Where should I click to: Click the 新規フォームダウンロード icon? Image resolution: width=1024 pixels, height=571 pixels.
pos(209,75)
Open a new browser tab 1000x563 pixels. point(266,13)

* * *

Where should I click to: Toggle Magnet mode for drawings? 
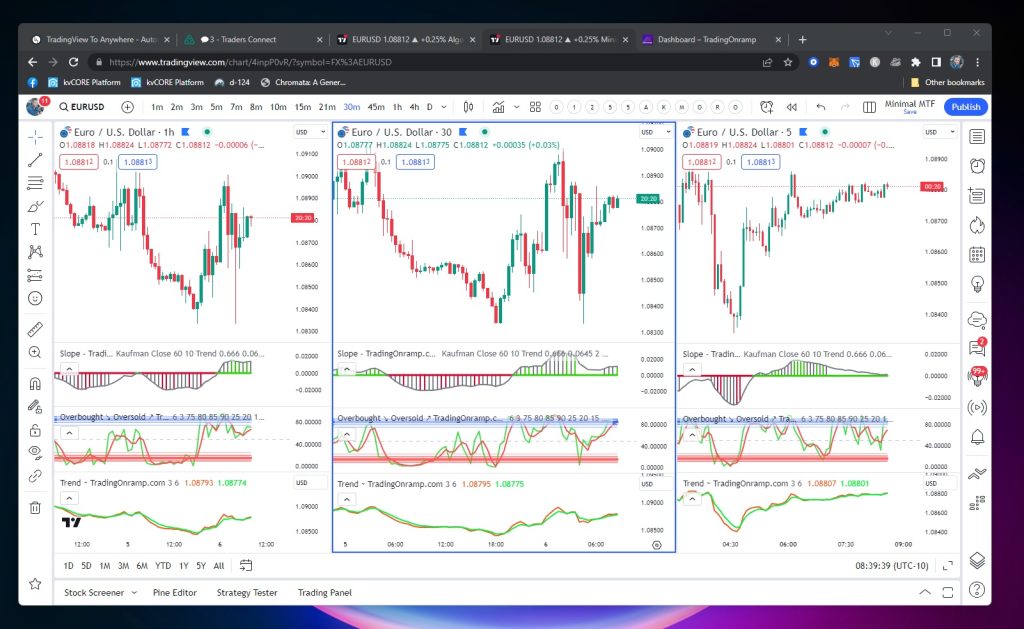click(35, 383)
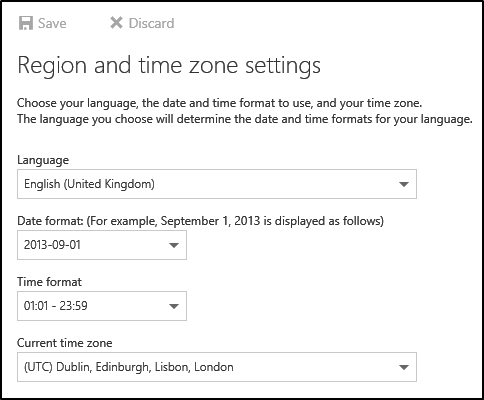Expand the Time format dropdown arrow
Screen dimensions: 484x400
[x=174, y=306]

** EXERCISE DIRECTIONS **
Reprint exactly the lines above that start at the one with "Where should I click to: Click" and end at the one with "Open a new browser", keeping both and adding none.

** SOLUTION FOR THIS EXERCISE **
Where should I click to: Click the 新規フォームダウンロード icon? Image resolution: width=1024 pixels, height=571 pixels.
pos(209,75)
Open a new browser tab 1000x563 pixels. point(266,13)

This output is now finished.